On my 2019 MBP, I found VSCode performance poor enough to be annoying on a regular basis, enough so that I would frequently defer restarting it or my machine to avoid the lengthy interruption. Doing basically anything significant would have the fans running full blast pretty much constantly.
On my M2 Max, all of that is ~fully resolved. There is still some slight lag, and I have to figure it’s just the Electron tax, but never enough to really bother me, certainly not enough to defer restarting anything. And I can count the times I’ve even heard the fans on one hand… and even so, never for more than a few seconds (though each time has been a little alarming, just because it’s now so rare).
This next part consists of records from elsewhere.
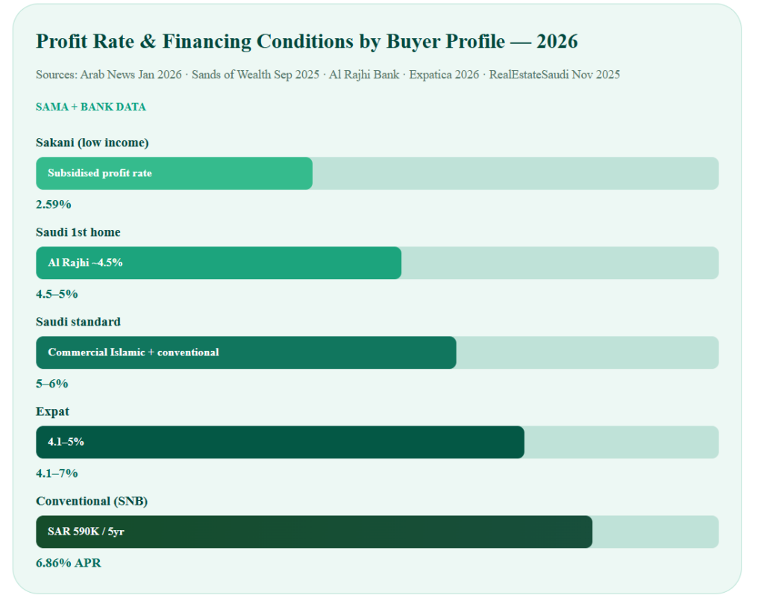Click the Saudi standard heading
Viewport: 764px width, 601px height.
pyautogui.click(x=78, y=322)
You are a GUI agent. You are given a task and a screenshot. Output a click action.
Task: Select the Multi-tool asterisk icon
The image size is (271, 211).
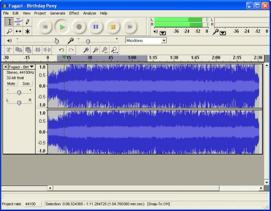[x=27, y=31]
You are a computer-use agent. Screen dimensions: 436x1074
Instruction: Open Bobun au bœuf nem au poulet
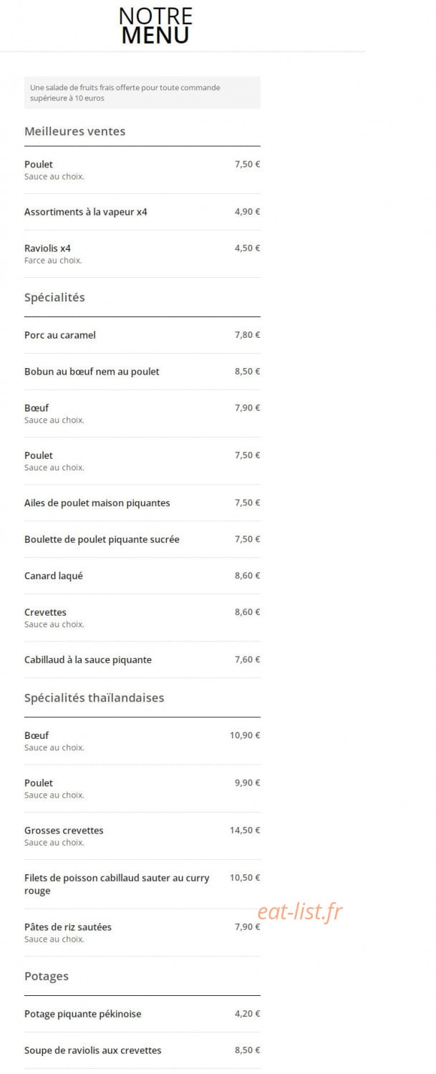coord(142,372)
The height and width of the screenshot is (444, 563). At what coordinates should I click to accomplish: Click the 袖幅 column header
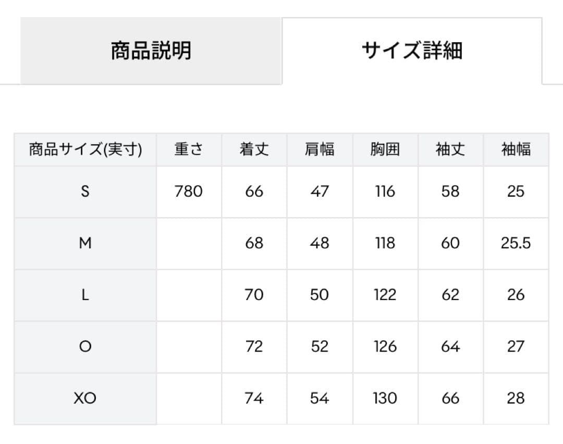(516, 150)
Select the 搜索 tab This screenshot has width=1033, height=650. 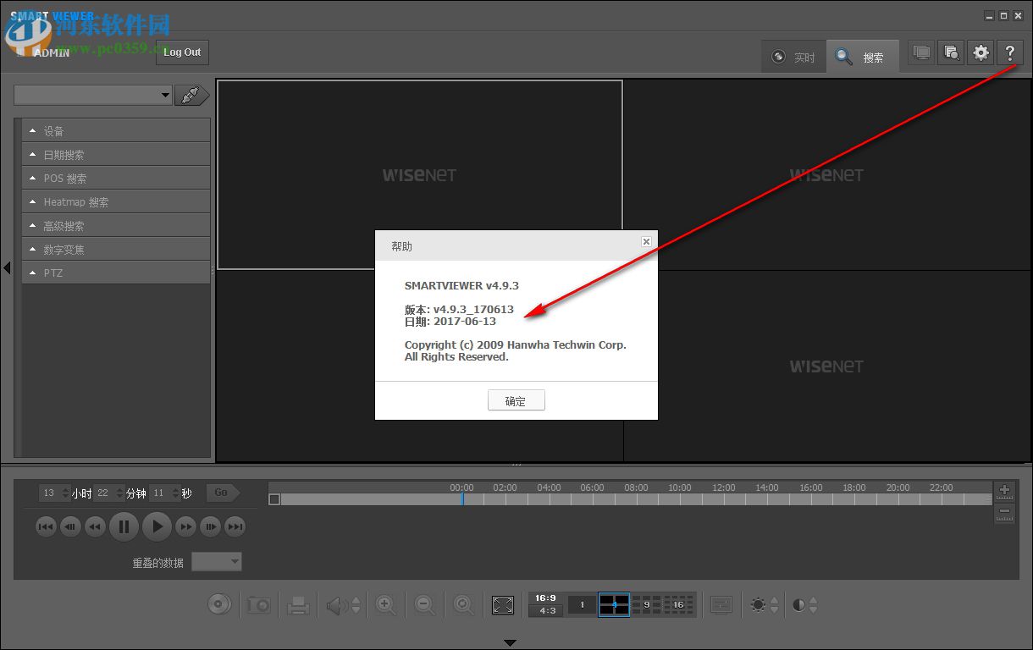(x=863, y=56)
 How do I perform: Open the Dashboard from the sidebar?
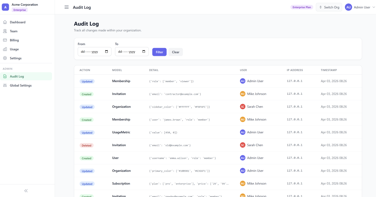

It depends on what specifically you find slow about VSCode. In my experience, some aspects of VSCode feel less responsive than Sublime simply due to intentional design choices. For example, VSCode's goto files and project symbol search is definitely not as snappy as Sublime's. But this difference is due to VSCode's choice to use debouncing (search is triggered after typing has stopped) as opposed to throttling (restricts function execution to a set time interval).
I've got a 12700k desktop with windows and an M1 macbook (not pro!) and my pandas notebooks run noticeably faster on the mac unless I'm able to max out all cores on the Intel chip (this is after, ahem, fixing the idiotic scheduler which would put the background python on E-cores.)
I couldn't believe it.
Absolutely get an apple silicon machine, no contest the best hardware on the market right now.